Auch der neue Bluttest auf Downsyndrom verhilft nicht zum perfekten Nachwuchs
Die Möglichkeiten der Pränatal-Diagnostik sind Segen und Fluch zugleich. Ein Segen, weil die Diagnoseverfahren beispielsweise schwere Herzfehler oder Stoffwechselstörungen rechtzeitig erkennbar machen; viele Babys können behandelt werden und überleben. Ein Fluch sind die ständig weiterentwickelten und verfeinerten Methoden, weil sie über das Normalste auf der Welt - Schwangerschaft und Geburt - eine Glocke medizinischer Kontrolle stülpen. Die Schwangerschaft wird nicht zu einer Zeit der Vorfreude, sondern zur Phase der Ungewissheit und Zukunftssorge. Die Schwangere, die alle Kraft braucht, um sich auf ein Leben mit Kind einzustimmen, wird eingekeilt zwischen Fristen, Risikoabschätzungen und Gefahren.
Der neue Bluttest zur Feststellung einer Trisomie im Erbgut des Fötus, der demnächst auf den Markt kommen soll, verändert nichts an diesem Trend. Immerhin ist er aber ein Fortschritt im Vergleich zu invasiven Verfahren wie der Plazenta- und der Fruchtwasser-Punktion (Amniozentese), weil er das Kind in der Gebärmutter nicht antastet.
Untersucht werden bei diesem Test kindliche Gen-Schnipsel im Blut der Mutter. Bei Fruchtwasser- und Plazenta-Punktionen werden Nadeln durch die Bauchdecke oder Katheter durch den Muttermund geführt, um Gewebe zu entnehmen; das ist ein deutlich gefühltes Eindringen in den geschützten Raum der Bauchhöhle, das von der Natur ja gerade nicht vorgesehen ist. Das Risiko einer Fehlgeburt danach ist mit 0,5 bis ein Prozent relativ hoch. Und die Methoden sind nicht einmal fehlerfrei. Der neue Bluttest hat bei 522 Risikoschwangeren immerhin 100-prozentig richtige Ergebnisse erbracht.

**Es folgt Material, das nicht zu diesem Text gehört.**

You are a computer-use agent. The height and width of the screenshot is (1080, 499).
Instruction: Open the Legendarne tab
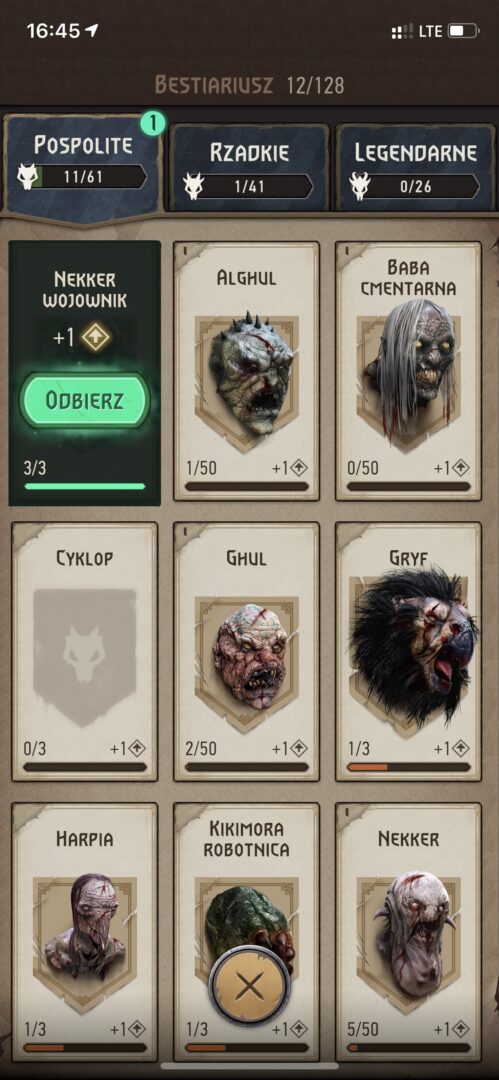coord(416,167)
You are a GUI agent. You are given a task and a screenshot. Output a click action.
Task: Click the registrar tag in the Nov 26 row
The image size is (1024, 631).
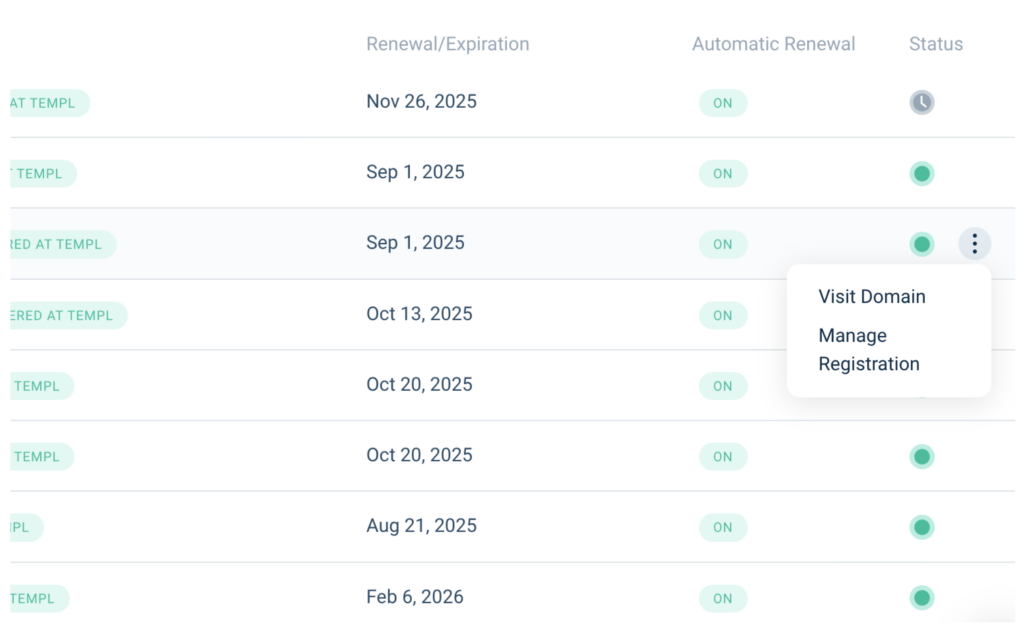[x=48, y=103]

Diskussionswürdig ist also weniger der Bluttest selbst als vielmehr unser Umgang damit. Der Test zielt ausschließlich auf die Erkennung der Trisomie, des Downsyndroms, und nicht auf andere Anomalien oder Erkrankungen des Kindes. Damit ebnet er noch nicht einer "routinemäßigen Selektion" von Behinderten mit Downsyndrom den Weg, wie die Vizevorsitzenden der CDU-Bundestagsfraktion warnen.

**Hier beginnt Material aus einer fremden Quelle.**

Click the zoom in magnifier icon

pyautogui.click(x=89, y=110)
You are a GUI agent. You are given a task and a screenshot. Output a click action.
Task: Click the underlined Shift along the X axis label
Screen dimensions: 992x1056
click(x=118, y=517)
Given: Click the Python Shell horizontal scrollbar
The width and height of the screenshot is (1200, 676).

Aber man darf auch nicht die Augen davor verschließen, dass jeder bessere und verfeinerte Test die Entscheidungsfindung von Eltern verkompliziert. Fluch und Segen zugleich - der Test liefert mehr Informationen. Er ist aber auch eine Einladung zu mehr Spekulation: Wie schwer das Kind beeinträchtigt sein könnte; wie es sein wird, mit diesem Kind zu leben; ob die Beziehung es aushält; ob es Hilfe geben wird; vor allem ob man eine Spätabtreibung verkraften würde. Der Test nötigt zu Entscheidungen, die selbst weise, lebenserfahrene Menschen überfordern würden.
Der Freiheit , dass wir heute Zeitpunkt und Zahl der Geburten bestimmen können, stehen immer mehr Bedingungen gegenüber. Um sich erst beruflich abzusichern, warten Paare mit dem ersten Kind bis weit jenseits der 30. Dann kann von einem frei gewählten "Wann" schon keine Rede mehr sein kann, eher von einem "Ob überhaupt". Und für das eine, einzige Kind, für diese ersehnte Familienphase, soll dann alles perfekt sein. Möglichst sogar das Kind selbst. Vorsorge und Risikovermeidung werden da wichtiger als die Erstausstattung fürs Baby. Unter diesen Vorzeichen werden aus Schwangeren ganz schnell "Patientinnen", ab 35 Jahren sogar "Risikoschwangere".
Aber Risiko lässt sich nicht ausschalten. Was ist denn, wenn ein gesundes Kind nach einem Unfall oder einer Virusinfektion fürs Leben geschädigt bleibt? Und sind umgekehrt nicht gerade Kinder mit Downsyndrom in ihren Familien oft Bereicherung und Sonnenschein? Reproduktion ist ein Menschenrecht. Wir sollten sie nicht ins Zwangskorsett der Perfektion sperren.